# need help with brushes!



## jakeandrenee (Apr 30, 2010)

Hi,

A month or so ago I bought a slicker brush and a furminator, I know that the latter is something I only use during the "heavy" times however the slicker brush I have is junk. The little metal pins are bent and I just need to get a few good pieces to add to my grooming kit.

I did a search and saw a few folks mentioned an undercoat rake and a slicker for regular use. Can anyone please tell me what kind and what should I look for that will last. I'd like to order a few things from Amazon and would like to order these essentials while I am at it.

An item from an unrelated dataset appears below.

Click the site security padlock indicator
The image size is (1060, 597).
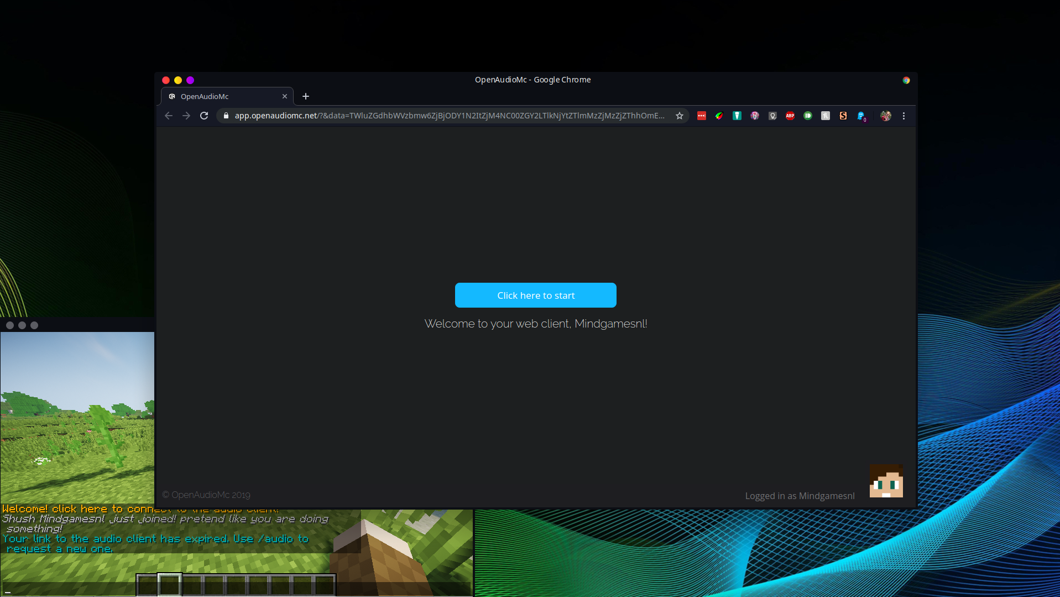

Jake is 5 months old and already beginning to shed, I know laugh at me!!!! So I need to get some good quality brushes.

Thanks in advance....
Renee'


----------



## Elaine (Sep 10, 2006)

I never use a slicker brush. All I ever use is an undercoat rake and during shedding season I will use a soft rubber curry before raking him.


----------



## GSDSunshine (Sep 7, 2009)

I have an arsenal of brushes. lol. 

For when he is wet and for random brushing I have a pin/bristle combo that can deal with wet fur. 

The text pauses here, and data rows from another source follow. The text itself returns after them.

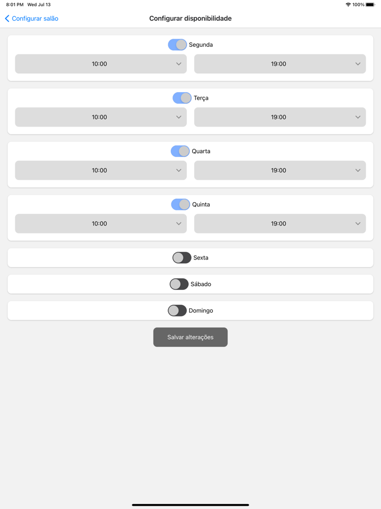Image resolution: width=381 pixels, height=509 pixels.
Task: Tap the Wi-Fi status icon
Action: pyautogui.click(x=348, y=4)
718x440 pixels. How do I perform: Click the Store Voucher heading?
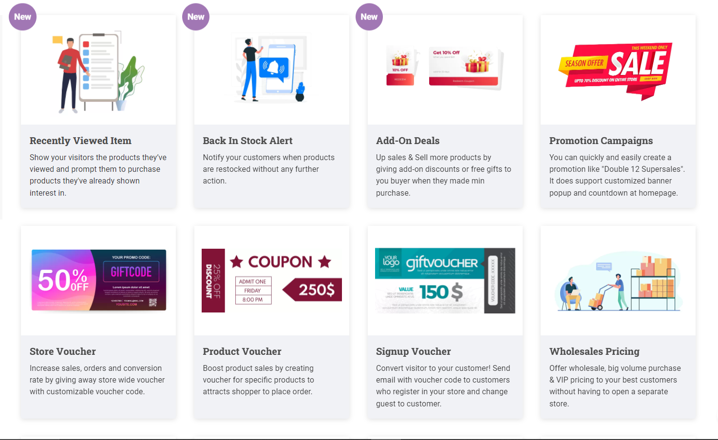63,351
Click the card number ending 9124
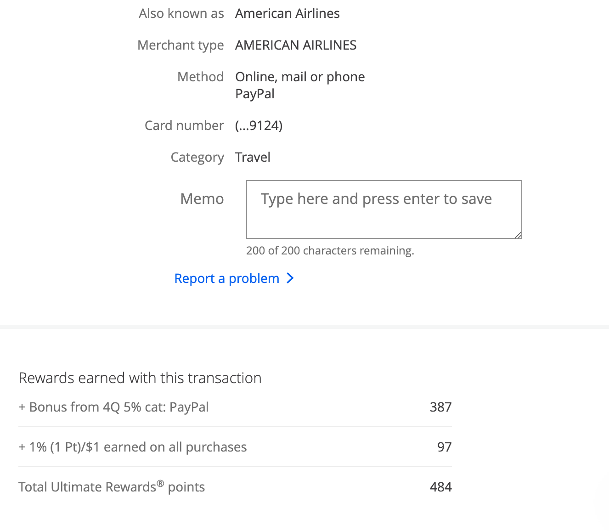609x531 pixels. pyautogui.click(x=259, y=125)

For a nice gentle deshedding and brush I use a deshedding rake/ shedding blade combo.

Shedding rake


----------



## Jax08 (Feb 13, 2009)

I use a zoom groom. It's like a rubber curry. It's the only one she'll stand still for.


----------



## jakeandrenee (Apr 30, 2010)

Kira,
Would the deshedding rake/blade be the same as furminator? If so I have one of those, but I don't have a pin brush....


----------



## GSDSunshine (Sep 7, 2009)

yes....and no.

The furminator is like the blade, it can be over used, but the shedding rake is not as troublesome. If you have the furminator you might not need the shedding rake. but I do like teh pin brush for everyday type grooming, not harsh on his skin or coat, and the bristles are tipped to not irritate. 

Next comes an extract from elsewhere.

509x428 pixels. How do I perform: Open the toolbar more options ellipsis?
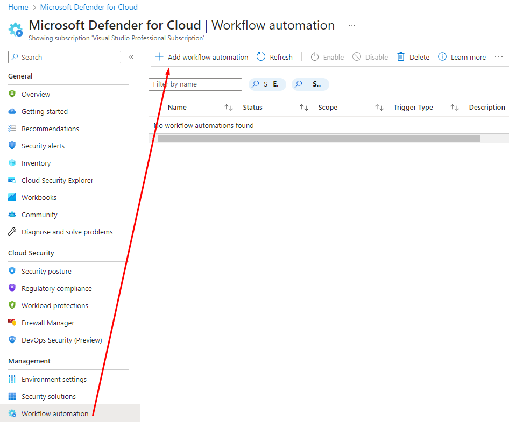click(499, 57)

I guess it is up to you. I feel like with all this heat that I might have to break down and get a furminator of my own.


----------



## jakeandrenee (Apr 30, 2010)

I ordered them both....I have refrained from using the furminator because he is so young and his coat is just coming in...but have in reserves for the spring.
Today we went swimming for the first time and I tried to use my piece of junk brush and it was awful....waste of time. He is soooo tired I can barely get him to do any training today....day off for us both! )

Thanks once again for your help.


----------